We'll freely admit that some of the attraction to KCDX is the mystery. Broadcast from the desert, there are no DJs, only a long, endless stream of free-form music. You might hear prog rock crashing into country rock, or gentle folk rock colliding with chiming power pop, but you'll rarely hear the same song more than once for weeks. Big stations aren't playing the Jayhawks or the Smithereens like KCDX is, but you don't necessarily tune in to hear anything specific. You let the mysterious "Guru" who's running the show simply surprise you with a song you haven't heard in years, or even better, have never heard played on the radio. 

We were pretty nervous when "AZ Gold" KAZG relaunched early in 2016 as Oldies 92.7, but luckily for us, there's still plenty to love. The new station, which still simulcasts on the AM frequency we know and love, leans much heavier on the '70s than before, but the tunes are guaranteed winners, like Carole King's gently funky "I Feel the Earth Move" and Gilbert O'Sullivan's "Alone Again (Naturally)"; plus, the new format still allows for slips back to the '60s with songs like Gene Chandler's classic "Duke of Earl." The adjusted format and name change comes with increased access, too.
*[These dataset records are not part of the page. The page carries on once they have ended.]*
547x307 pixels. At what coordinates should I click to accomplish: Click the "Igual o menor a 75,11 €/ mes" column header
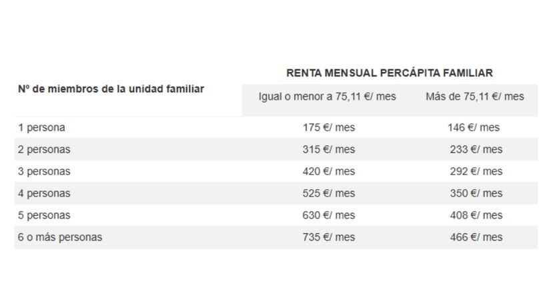(327, 97)
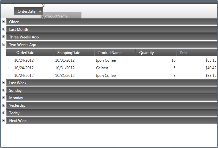Screen dimensions: 218x148
Task: Expand the Last Month group
Action: pyautogui.click(x=3, y=29)
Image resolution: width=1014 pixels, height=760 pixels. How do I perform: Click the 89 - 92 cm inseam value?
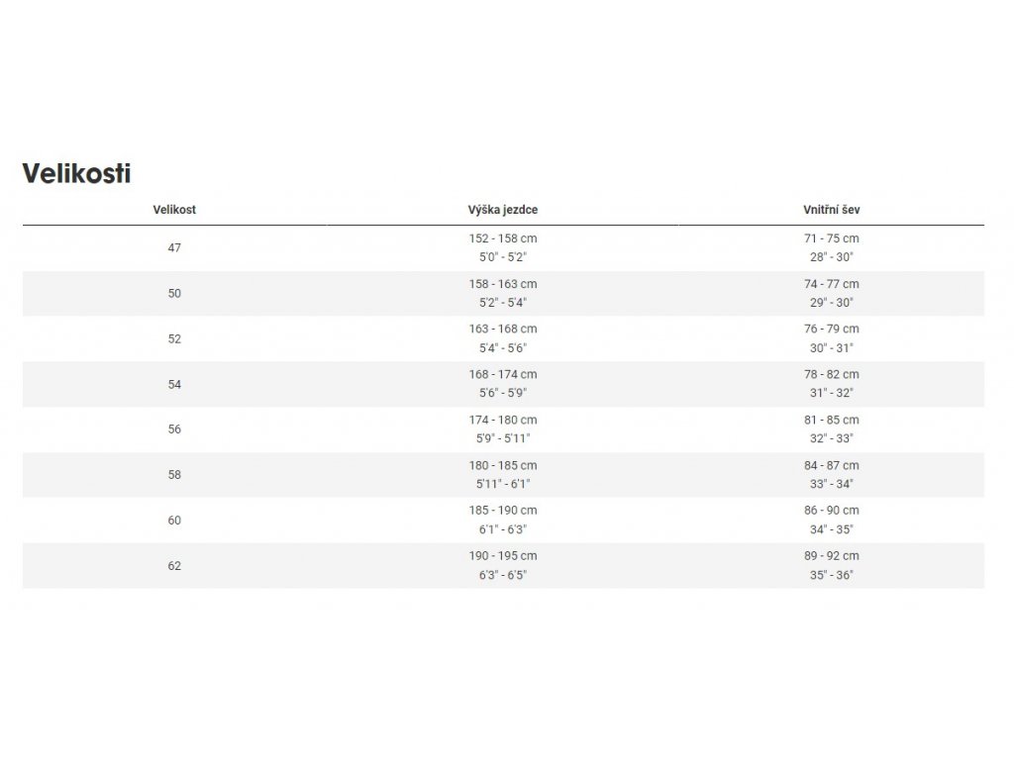(x=831, y=556)
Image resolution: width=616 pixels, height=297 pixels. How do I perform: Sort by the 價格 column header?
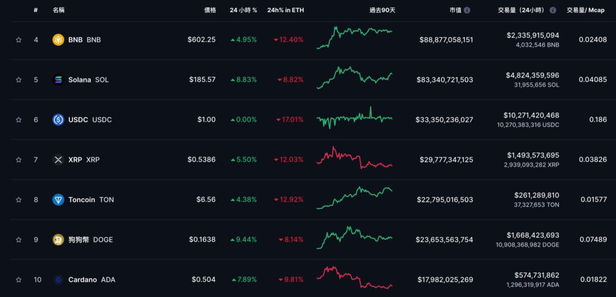pyautogui.click(x=210, y=10)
The station maintains an interactive Facebook page and offers streaming online. 

No offense to the fine rock stations of Phoenix, but if you really wanna hear music about partying — stuff in the tradition of Bon Jovi and Motley Crue — you should turn your dial to KNIX. Modern country has its detractors, but it's hard to deny the cold-beer, boot-stomping swagger of KNIX's playlist, stacked with the likes of Jason Aldean, Keith Urban, Blake Shelton, and Uncle Kracker — country artists unafraid of a little hip-hop inspired low end or arena-rock crunch. Sure, they might deviate from the sonic touchstones of classic country, but the attitude and ethos are "outlaw" in their own right.

Walking the tight rope between old-school soul, funk, and the Quiet Storm program with selections from contemporary artists, Mega 104.3 is the kind of station that knows how to draw the connecting line between Justin Timberlake's "Suit & Tie" to Earth Wind and Fire's "Shining Star." Things stay consistently funky, whether said funk's coming from the Bee Gees or Parliament-Funkadelic or Janet Jackson, and like its sister station 101.1 The Beat, the grooves here seem custom-engineered for smooth, languid listening. The station is often a lifesaver on backed-up Phoenix freeways: a soft, pillowy balm for road rage.